Amazon provides an SDK for most of the frequently used programming languages, and the ones I would need have support for using Athena. Query results are just an API call away via the SDK, and they come back in an array of data. The format of that array is interesting.

Aws\Result Object
(
    [data:Aws\Result:private] => Array
        (
            [UpdateCount] => 0
            [ResultSet] => Array
                (
                    [Rows] => Array
                        (
                            [0] => Array
                                (
                                    [Data] => Array
                                        (
                                            [0] => Array
                                                (
                                                    [VarCharValue] => first_name
                                                )
 
                                            [1] => Array
                                                (
                                                    [VarCharValue] => last_name
                                                )
 
                                            [2] => Array
                                                (
                                                    [VarCharValue] => location
                                                )
                                        )
                                )
                            [1] => Array
                                (
                                    [Data] => Array
                                        (
                                            [0] => Array
                                                (
                                                    [VarCharValue] => Thor
                                                )
 
                                            [1] => Array
                                                (
                                                    [VarCharValue] => Odinson
                                                )
 
                                            [3] => Array
                                                (
                                                    [VarCharValue] => Asgard
                                                )
                                        )
                                )
...

The first row in the data set is essentially the table definition with subsequent rows being the actual data. While we don’t get back the data in a typical SQL-esque fashion — each entry in the array is an associative array with the key being column name, we could easily build a parser / formatter to take that first row of data and use it to return a similar structure. That is one bit of coding that can handle any data changes down the line.

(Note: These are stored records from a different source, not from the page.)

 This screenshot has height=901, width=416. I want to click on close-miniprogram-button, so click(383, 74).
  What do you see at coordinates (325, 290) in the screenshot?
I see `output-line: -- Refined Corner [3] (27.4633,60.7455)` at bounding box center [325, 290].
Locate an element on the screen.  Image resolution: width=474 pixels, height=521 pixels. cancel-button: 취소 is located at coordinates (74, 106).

Winner: Athena lands a solid blow to q’s gut by not needing to worry about having to update code any time the data format changes.

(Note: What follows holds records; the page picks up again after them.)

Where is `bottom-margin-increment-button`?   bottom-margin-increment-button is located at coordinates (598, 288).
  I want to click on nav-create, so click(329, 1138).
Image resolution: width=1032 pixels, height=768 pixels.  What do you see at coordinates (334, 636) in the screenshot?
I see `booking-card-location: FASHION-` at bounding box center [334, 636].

Current Score: Athena 4 — q 3

Here is your winner…

AthenaAthena wins with a decisive knock out blow in the final round. While you do have some operating expenses in its use of S3 and scanning the data, Athena provides everything we need to process CSV data and serve it up to our customers. Our developers can query the data in SQL like they would with any other data source through the SDK API calls. Given it can parse other file formats, this is definitely a tool I can see reaching for more frequently.